Collected data entries:
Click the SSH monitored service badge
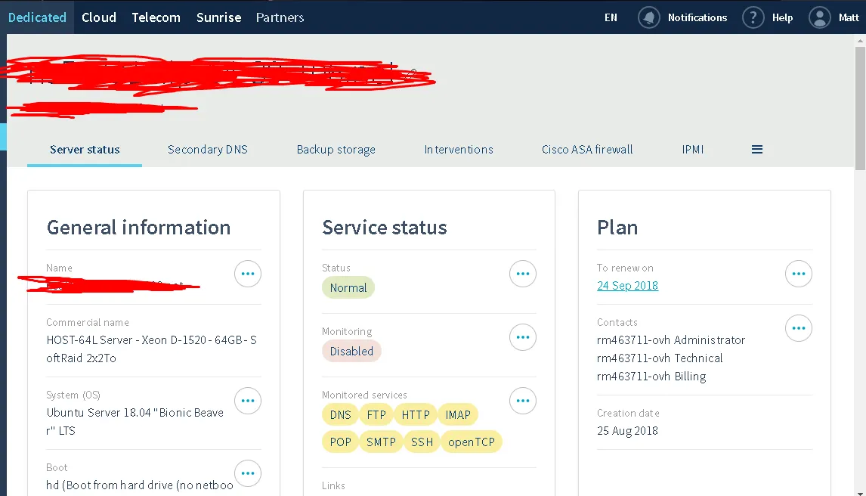The image size is (866, 496). [422, 442]
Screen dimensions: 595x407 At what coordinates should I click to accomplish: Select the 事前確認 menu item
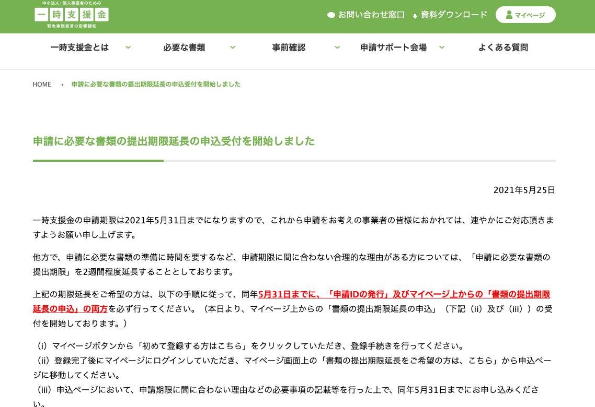pyautogui.click(x=289, y=47)
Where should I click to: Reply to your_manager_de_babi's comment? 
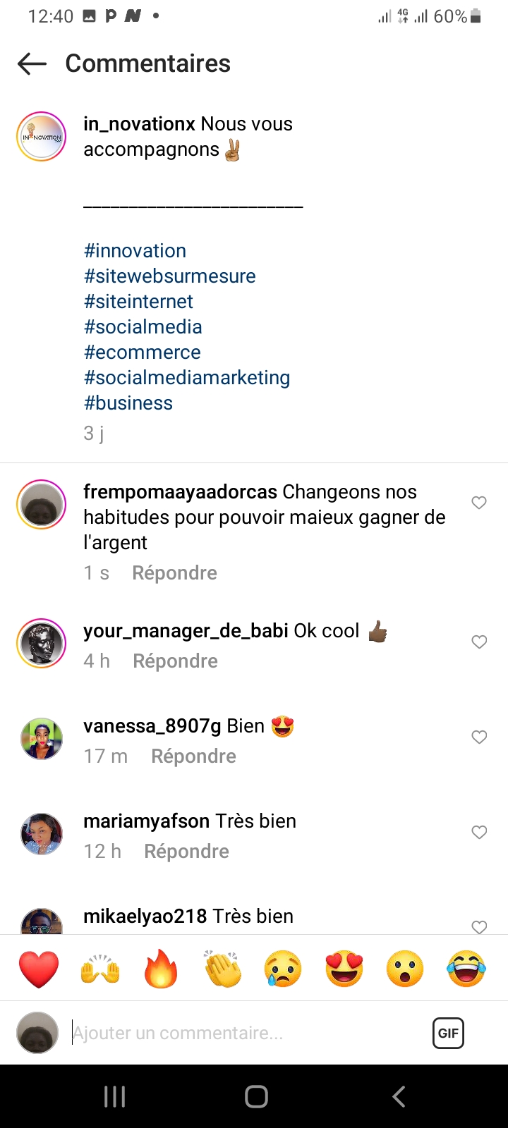pyautogui.click(x=175, y=661)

| Work to be completed |
Please print the lines from the one holding "Screen dimensions: 595x407" through the end of the records above, unchanged and with the pictures left out.

| Task answer |
Screen dimensions: 595x407 At what coordinates should I click to accomplish: Select the 事前確認 menu item
pyautogui.click(x=289, y=47)
Where should I click to: Reply to your_manager_de_babi's comment? 
pyautogui.click(x=175, y=661)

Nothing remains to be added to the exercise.